Records from a data collection:
<<<<
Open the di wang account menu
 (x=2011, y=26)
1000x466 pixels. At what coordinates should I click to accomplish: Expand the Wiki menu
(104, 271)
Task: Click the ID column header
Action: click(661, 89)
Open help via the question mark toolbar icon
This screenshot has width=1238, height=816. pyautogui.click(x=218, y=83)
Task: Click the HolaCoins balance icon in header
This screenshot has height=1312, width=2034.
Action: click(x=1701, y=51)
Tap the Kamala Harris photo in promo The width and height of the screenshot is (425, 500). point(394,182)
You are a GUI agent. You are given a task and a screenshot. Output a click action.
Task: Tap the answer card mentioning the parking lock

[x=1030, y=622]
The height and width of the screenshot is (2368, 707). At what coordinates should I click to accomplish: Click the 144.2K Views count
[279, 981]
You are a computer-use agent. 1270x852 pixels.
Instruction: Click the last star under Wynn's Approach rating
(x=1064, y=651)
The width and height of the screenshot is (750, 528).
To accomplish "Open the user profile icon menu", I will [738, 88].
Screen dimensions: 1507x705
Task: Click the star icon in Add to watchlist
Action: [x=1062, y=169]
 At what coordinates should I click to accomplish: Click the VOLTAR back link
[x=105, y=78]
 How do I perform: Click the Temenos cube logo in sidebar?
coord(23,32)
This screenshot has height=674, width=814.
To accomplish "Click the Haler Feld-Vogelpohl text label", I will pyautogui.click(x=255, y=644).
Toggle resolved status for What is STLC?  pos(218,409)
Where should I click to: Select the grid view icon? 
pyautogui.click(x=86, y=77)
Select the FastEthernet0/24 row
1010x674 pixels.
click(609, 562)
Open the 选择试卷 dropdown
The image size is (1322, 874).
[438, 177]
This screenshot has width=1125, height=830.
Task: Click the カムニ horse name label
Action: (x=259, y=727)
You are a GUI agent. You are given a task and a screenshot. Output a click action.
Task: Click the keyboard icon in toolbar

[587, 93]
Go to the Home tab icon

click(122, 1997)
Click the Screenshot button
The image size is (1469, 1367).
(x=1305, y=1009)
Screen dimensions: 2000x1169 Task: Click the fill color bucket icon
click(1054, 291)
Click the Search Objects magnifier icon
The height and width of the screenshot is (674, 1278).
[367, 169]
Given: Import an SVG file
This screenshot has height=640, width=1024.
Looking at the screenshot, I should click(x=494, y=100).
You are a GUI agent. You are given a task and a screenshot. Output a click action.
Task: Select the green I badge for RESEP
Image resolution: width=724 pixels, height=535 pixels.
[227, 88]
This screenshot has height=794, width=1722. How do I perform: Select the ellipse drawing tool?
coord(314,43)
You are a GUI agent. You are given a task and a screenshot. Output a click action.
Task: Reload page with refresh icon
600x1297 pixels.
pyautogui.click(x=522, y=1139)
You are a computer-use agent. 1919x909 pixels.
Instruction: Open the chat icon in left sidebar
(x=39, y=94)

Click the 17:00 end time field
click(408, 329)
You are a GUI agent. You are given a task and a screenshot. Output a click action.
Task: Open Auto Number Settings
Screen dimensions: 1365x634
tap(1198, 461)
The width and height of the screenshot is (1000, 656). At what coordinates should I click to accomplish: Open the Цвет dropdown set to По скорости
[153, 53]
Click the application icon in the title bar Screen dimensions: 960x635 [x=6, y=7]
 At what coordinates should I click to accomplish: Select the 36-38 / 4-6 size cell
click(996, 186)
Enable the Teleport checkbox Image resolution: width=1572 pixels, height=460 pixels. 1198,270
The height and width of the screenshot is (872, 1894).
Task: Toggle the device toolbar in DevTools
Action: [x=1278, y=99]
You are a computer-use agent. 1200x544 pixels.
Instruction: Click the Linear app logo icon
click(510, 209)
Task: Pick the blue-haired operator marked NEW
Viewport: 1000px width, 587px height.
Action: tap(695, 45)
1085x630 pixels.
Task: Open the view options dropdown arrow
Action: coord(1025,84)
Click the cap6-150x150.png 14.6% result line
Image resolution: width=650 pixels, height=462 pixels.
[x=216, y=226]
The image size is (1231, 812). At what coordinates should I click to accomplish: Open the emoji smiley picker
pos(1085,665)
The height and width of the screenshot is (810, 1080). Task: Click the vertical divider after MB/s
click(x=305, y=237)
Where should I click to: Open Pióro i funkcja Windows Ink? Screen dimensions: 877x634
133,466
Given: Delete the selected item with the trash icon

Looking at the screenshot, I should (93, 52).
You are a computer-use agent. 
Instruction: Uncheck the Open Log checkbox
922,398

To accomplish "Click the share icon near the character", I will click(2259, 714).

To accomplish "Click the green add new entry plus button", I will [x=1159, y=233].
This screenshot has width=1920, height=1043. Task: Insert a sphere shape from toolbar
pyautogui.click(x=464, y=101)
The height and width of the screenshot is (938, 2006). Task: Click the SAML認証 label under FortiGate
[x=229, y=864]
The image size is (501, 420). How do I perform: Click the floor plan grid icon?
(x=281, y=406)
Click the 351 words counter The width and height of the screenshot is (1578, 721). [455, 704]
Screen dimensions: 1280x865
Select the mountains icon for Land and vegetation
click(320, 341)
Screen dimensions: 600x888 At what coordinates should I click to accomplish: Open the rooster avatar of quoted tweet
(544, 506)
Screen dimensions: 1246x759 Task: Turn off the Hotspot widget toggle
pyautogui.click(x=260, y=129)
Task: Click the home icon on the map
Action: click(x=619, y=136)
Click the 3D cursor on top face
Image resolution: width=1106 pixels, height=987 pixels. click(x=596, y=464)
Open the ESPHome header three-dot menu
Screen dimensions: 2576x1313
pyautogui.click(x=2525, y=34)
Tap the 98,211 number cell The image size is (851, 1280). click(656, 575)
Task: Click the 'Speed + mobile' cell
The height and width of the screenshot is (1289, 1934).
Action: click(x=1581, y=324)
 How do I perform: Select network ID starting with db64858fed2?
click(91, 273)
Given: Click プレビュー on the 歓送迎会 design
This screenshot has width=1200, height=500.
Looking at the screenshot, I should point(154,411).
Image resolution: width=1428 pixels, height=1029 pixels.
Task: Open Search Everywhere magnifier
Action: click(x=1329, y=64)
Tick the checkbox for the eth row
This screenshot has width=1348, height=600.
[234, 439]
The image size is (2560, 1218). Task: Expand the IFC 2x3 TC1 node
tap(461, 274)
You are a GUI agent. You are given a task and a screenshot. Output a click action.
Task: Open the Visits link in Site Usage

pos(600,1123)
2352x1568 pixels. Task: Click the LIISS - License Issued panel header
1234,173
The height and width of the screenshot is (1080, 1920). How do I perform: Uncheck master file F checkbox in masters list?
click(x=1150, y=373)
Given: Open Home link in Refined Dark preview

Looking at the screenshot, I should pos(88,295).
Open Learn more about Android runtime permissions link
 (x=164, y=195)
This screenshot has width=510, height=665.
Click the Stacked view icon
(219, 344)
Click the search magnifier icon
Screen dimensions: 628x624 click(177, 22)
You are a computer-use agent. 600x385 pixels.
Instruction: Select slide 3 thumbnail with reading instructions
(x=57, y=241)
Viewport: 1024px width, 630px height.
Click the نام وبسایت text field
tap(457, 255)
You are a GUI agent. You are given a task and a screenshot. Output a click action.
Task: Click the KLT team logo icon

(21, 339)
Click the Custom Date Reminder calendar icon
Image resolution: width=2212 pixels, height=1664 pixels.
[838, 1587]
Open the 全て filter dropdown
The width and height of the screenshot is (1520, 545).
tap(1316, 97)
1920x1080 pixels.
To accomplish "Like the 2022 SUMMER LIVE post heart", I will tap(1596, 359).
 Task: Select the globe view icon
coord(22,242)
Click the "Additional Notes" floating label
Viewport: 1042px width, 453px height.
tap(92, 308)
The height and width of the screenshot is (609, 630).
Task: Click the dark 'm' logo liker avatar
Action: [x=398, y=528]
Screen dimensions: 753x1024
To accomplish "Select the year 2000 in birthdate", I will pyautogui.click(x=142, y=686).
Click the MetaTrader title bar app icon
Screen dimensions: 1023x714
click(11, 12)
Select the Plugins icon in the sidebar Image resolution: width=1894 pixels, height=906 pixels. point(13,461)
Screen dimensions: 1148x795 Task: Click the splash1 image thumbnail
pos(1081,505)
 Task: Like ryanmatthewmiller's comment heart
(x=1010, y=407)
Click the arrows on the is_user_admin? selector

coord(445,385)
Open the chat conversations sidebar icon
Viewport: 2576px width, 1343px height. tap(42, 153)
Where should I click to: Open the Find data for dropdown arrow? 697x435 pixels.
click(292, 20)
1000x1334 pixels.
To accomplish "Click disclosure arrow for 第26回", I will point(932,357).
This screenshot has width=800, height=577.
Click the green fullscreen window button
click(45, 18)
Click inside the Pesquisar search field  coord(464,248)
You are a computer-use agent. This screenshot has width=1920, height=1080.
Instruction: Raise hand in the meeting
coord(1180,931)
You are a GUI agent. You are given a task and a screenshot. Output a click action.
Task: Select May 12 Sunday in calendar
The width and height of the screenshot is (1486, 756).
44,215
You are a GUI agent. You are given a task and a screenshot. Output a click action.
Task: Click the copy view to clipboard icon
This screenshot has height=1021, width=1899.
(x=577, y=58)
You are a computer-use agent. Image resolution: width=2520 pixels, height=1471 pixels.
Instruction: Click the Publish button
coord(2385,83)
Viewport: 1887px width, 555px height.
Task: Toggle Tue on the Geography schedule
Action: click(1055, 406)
>>>>
*GOAL*:
Format the lines of the records between the line holding "Enable the Teleport" and the line holding "click(320, 341)", inclusive, as a JSON list of strings with one string per line, omitting blank lines.

*SOLUTION TO THIS PROBLEM*:
[
  "Enable the Teleport checkbox Image resolution: width=1572 pixels, height=460 pixels. 1198,270",
  "The height and width of the screenshot is (872, 1894).",
  "Task: Toggle the device toolbar in DevTools",
  "Action: [x=1278, y=99]",
  "You are a computer-use agent. 1200x544 pixels.",
  "Instruction: Click the Linear app logo icon",
  "click(510, 209)",
  "Task: Pick the blue-haired operator marked NEW",
  "Viewport: 1000px width, 587px height.",
  "Action: tap(695, 45)",
  "1085x630 pixels.",
  "Task: Open the view options dropdown arrow",
  "Action: coord(1025,84)",
  "Click the cap6-150x150.png 14.6% result line",
  "Image resolution: width=650 pixels, height=462 pixels.",
  "[x=216, y=226]",
  "The image size is (1231, 812). At what coordinates should I click to accomplish: Open the emoji smiley picker",
  "pos(1085,665)",
  "The height and width of the screenshot is (810, 1080). Task: Click the vertical divider after MB/s",
  "click(x=305, y=237)",
  "Where should I click to: Open Pióro i funkcja Windows Ink? Screen dimensions: 877x634",
  "133,466",
  "Given: Delete the selected item with the trash icon",
  "Looking at the screenshot, I should (93, 52).",
  "You are a computer-use agent. ",
  "Instruction: Uncheck the Open Log checkbox",
  "922,398",
  "To accomplish \"Click the share icon near the character\", I will click(2259, 714).",
  "To accomplish \"Click the green add new entry plus button\", I will [x=1159, y=233].",
  "This screenshot has width=1920, height=1043. Task: Insert a sphere shape from toolbar",
  "pyautogui.click(x=464, y=101)",
  "The height and width of the screenshot is (938, 2006). Task: Click the SAML認証 label under FortiGate",
  "[x=229, y=864]",
  "The image size is (501, 420). How do I perform: Click the floor plan grid icon?",
  "(x=281, y=406)",
  "Click the 351 words counter The width and height of the screenshot is (1578, 721). [455, 704]",
  "Screen dimensions: 1280x865",
  "Select the mountains icon for Land and vegetation",
  "click(320, 341)"
]